The House Committee on Oversight and Government Reform is investigating news reports that the Census Bureau’s unemployment figures were based on fraudulent data.
Congressional Republicans requested documents from the bureau related to allegations by the New York Post that fraudulent data was frequently used when calculating the national unemployment rate during the 2012 election cycle in a Monday letter to Census Bureau Director John Thompson.
Two sources told the New York Post that the Census Bureau’s surveys that are used to calculate the national unemployment are routinely fabricated. They said the trend increased during the 2012 presidential election, when positive job reports were vital to Barack Obama’s reelection campaign.
The unemployment rate dropped from 8.1 to 7.8 percent in September 2012. The number of Americans who said they had a job rose sharply by 873,000.

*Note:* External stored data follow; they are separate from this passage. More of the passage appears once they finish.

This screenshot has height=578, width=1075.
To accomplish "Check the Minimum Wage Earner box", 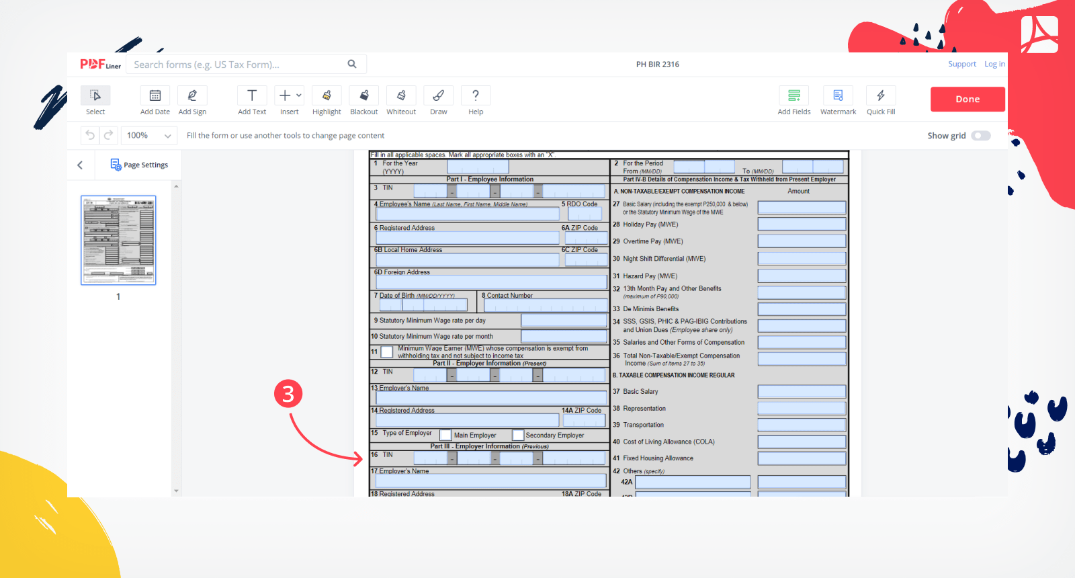I will point(387,352).
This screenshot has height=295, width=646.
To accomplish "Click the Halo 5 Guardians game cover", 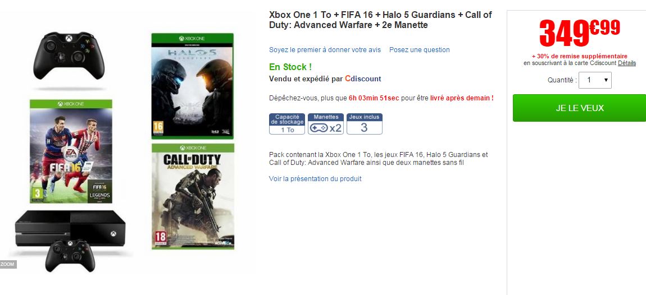I will [x=193, y=86].
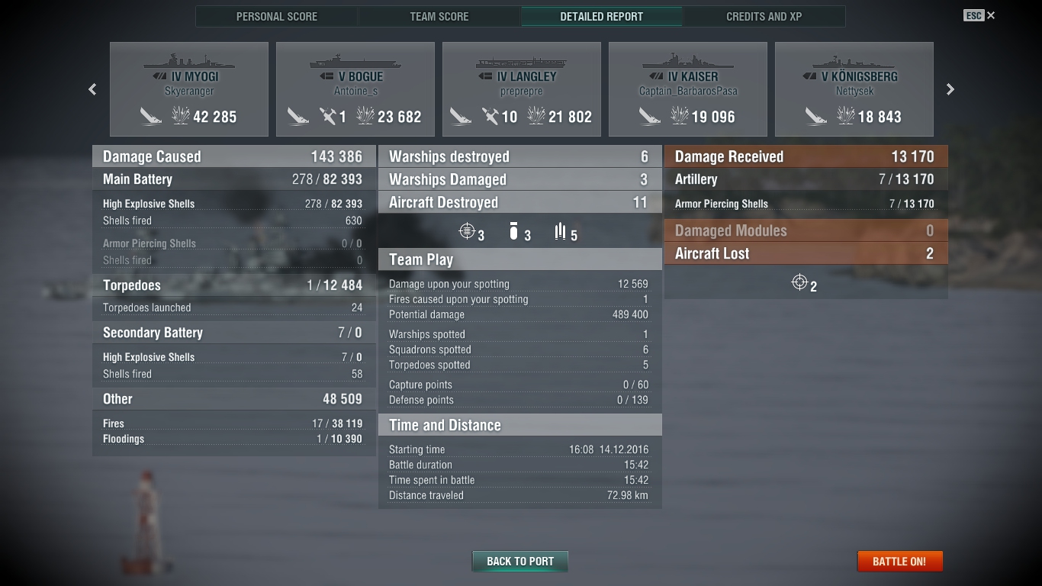Select the IV Kaiser ship card
This screenshot has height=586, width=1042.
(688, 89)
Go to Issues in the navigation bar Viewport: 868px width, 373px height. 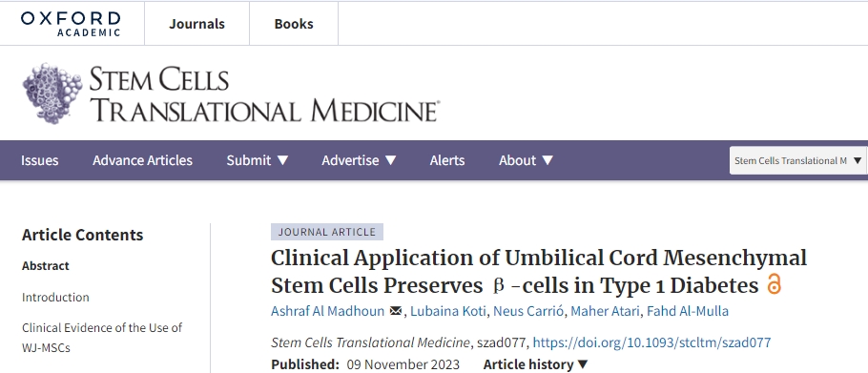[40, 160]
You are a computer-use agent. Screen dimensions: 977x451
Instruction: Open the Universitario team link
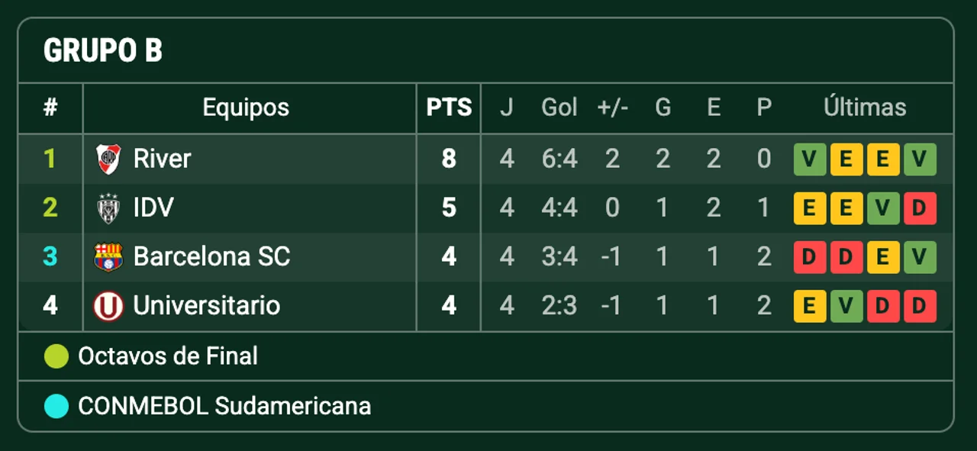(x=206, y=305)
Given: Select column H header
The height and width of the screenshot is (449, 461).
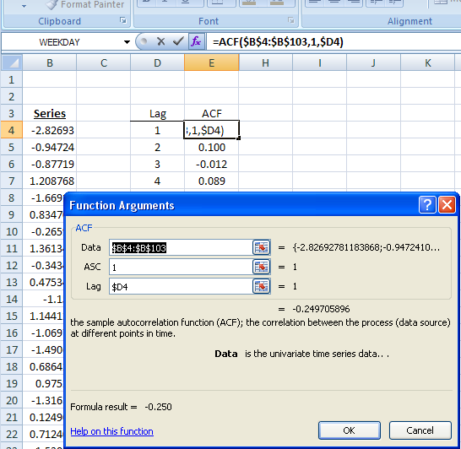Looking at the screenshot, I should click(x=265, y=62).
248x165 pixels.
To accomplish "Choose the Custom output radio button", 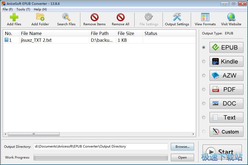I will tap(204, 131).
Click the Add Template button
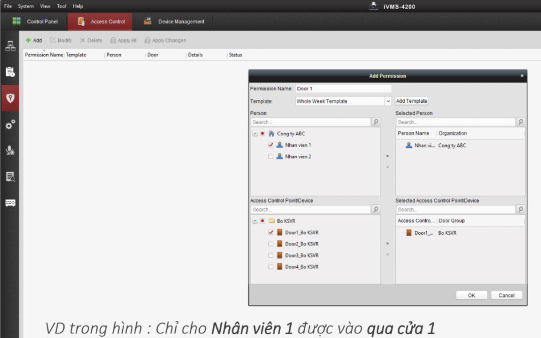This screenshot has width=541, height=338. (x=411, y=101)

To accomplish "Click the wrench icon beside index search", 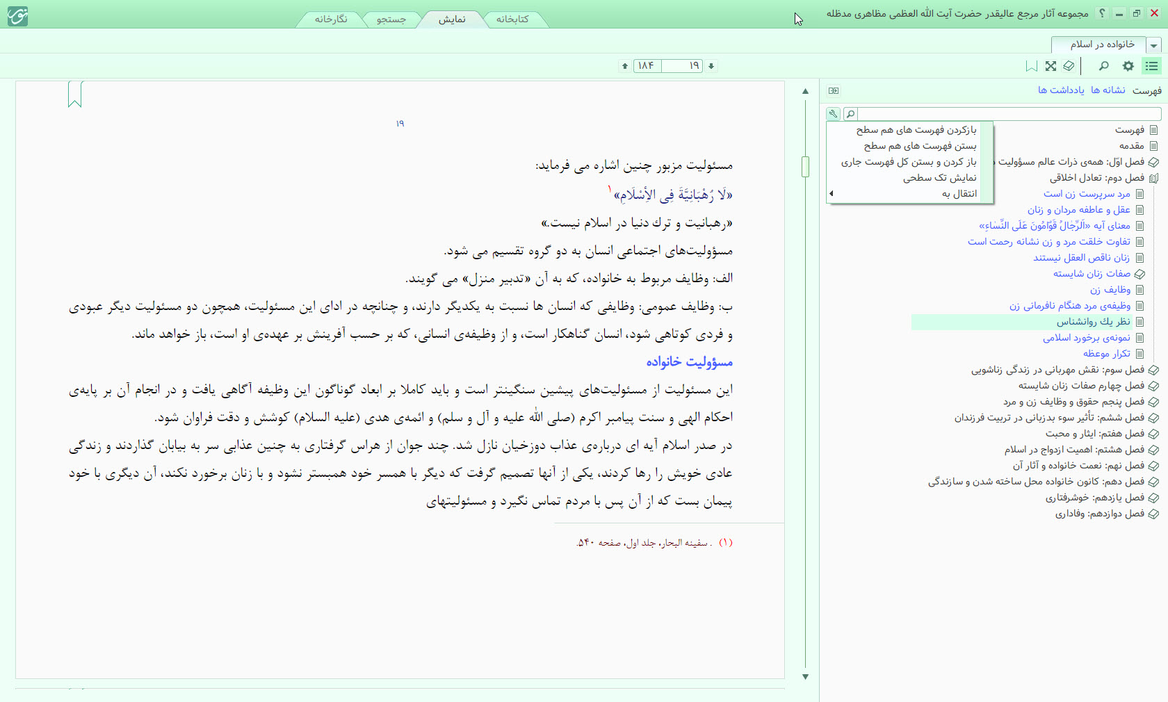I will (x=833, y=114).
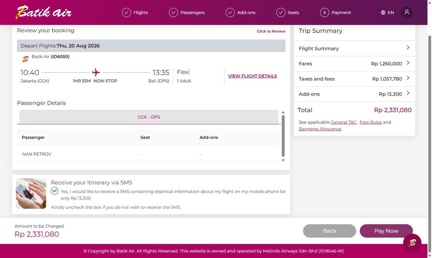Click the Back button
Image resolution: width=432 pixels, height=258 pixels.
click(x=329, y=231)
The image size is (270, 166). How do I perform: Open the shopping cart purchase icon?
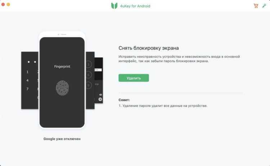[256, 6]
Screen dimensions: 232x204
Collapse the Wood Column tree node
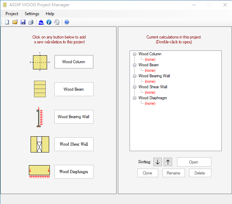(x=134, y=54)
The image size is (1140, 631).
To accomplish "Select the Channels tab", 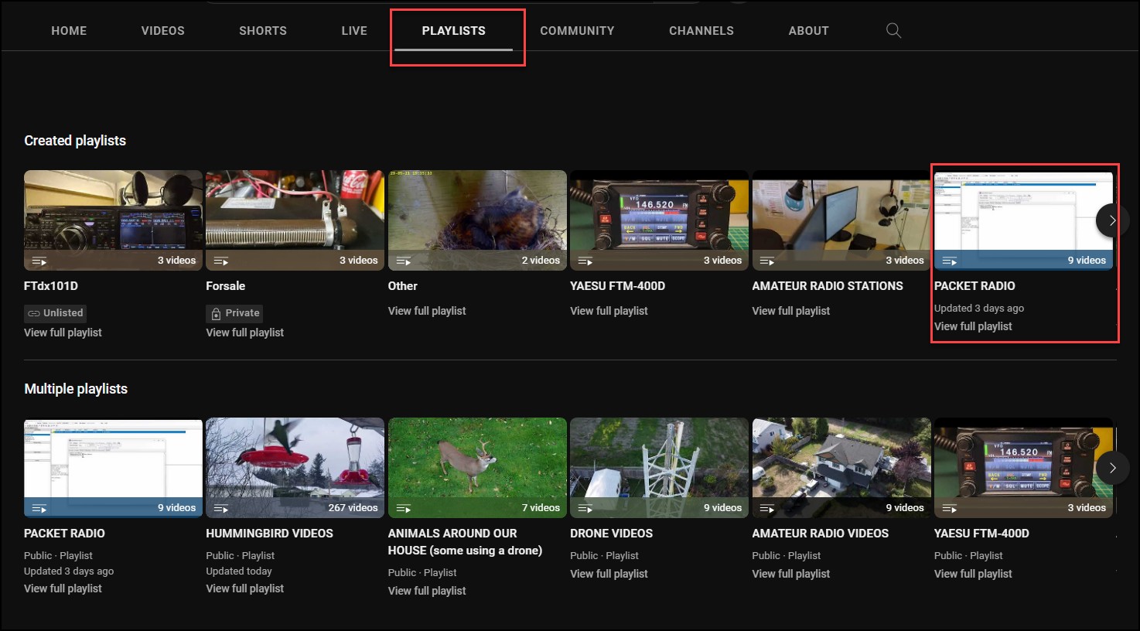I will pyautogui.click(x=701, y=31).
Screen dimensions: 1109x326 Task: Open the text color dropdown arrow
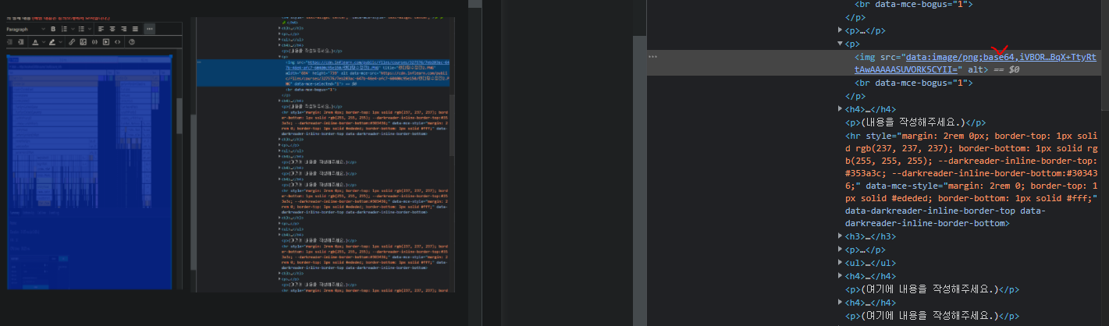point(44,42)
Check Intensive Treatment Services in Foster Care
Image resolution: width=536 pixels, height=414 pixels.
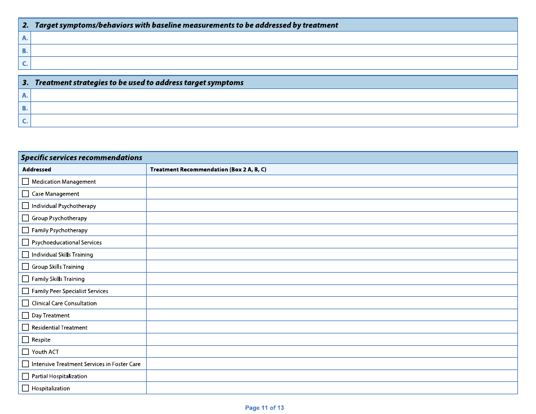(25, 363)
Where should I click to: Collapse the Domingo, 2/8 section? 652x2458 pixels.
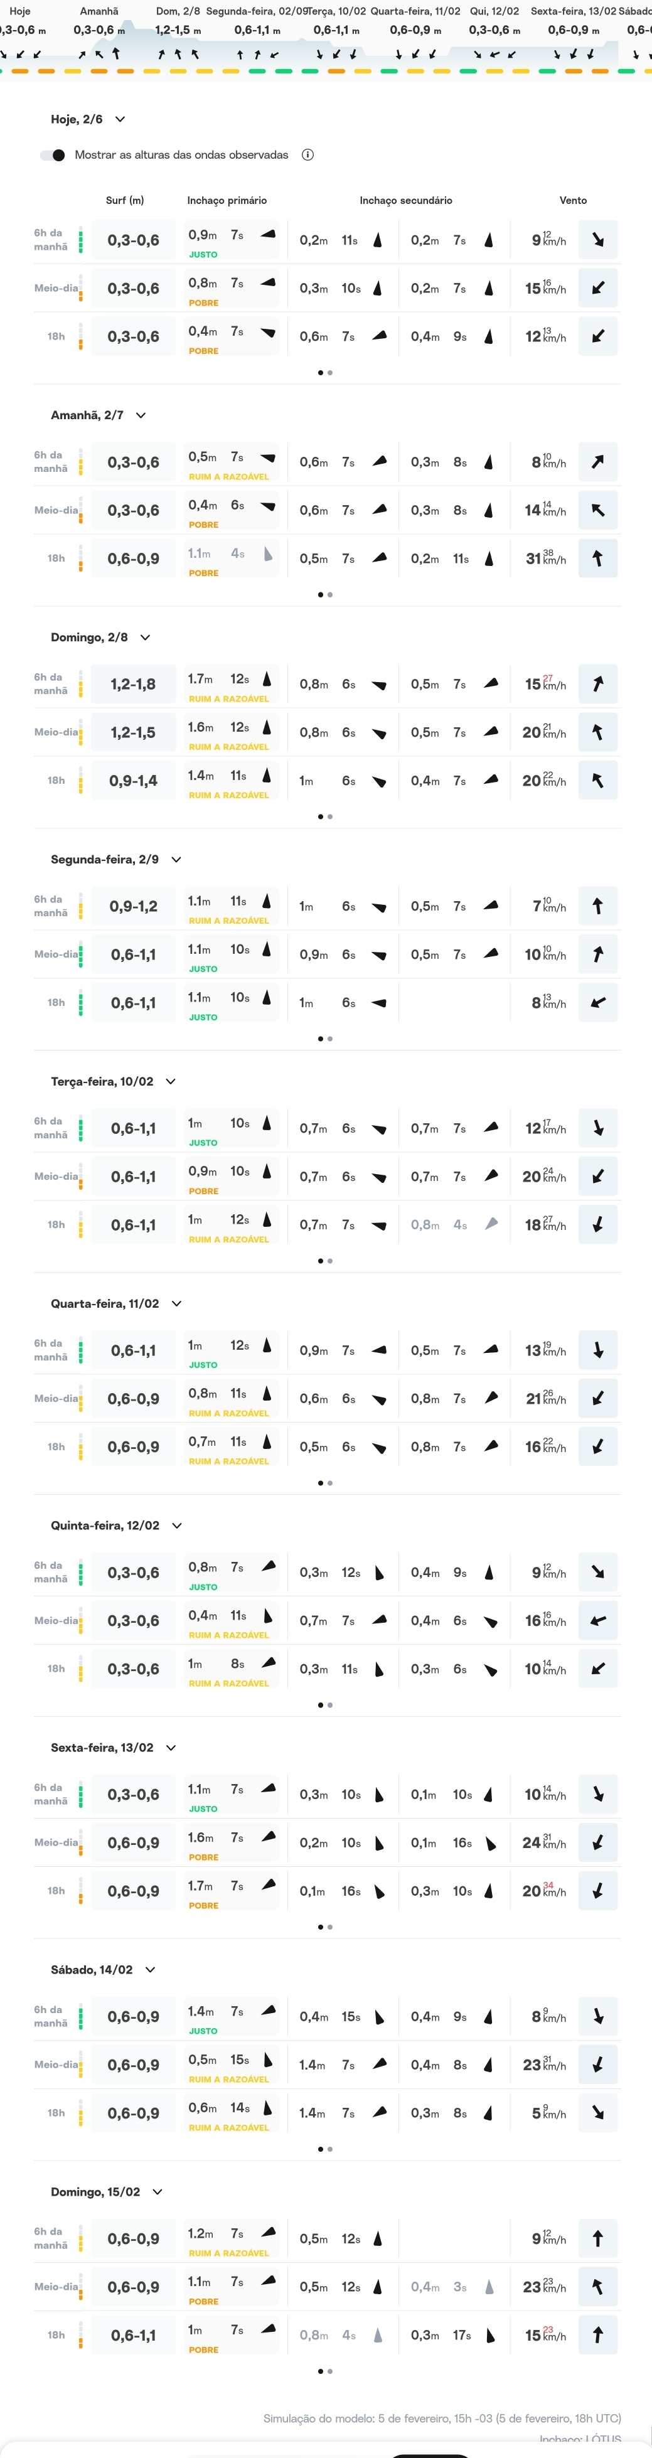(x=145, y=637)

The September 2012 report was released on Oct. 5, and was the last report before the November presidential election.
Oversight Chairman Rep. Darrell Issa (R., Calif.), Census Subcommittee Chairman Rep. Blake Farenthold (R. Texas), and Joint Economic Committee Chairman Rep. Kevin Brady (R., Texas) said the “shocking” allegations “raise the prospect that use of fabricated data is a widespread problem.”
“The implications of an unreliable unemployment figure are serious and far-reaching,” the congressmen wrote. “The national unemployment rate affects everything from legislation on Capitol Hill, to Federal Reserve policy, to stock prices on Wall Street.”
The Census Bureau said on Tuesday it was referring the report to its inspector general but did not believe widespread fraud had occurred.
“We have no reason to believe that there was a systematic manipulation of the data described in media reports,” Census said in a statement. “We carefully cross check and verify the work of our staff to ensure the data’s validity.”
On Tuesday, White House press secretary Jay Carney dismissed the story.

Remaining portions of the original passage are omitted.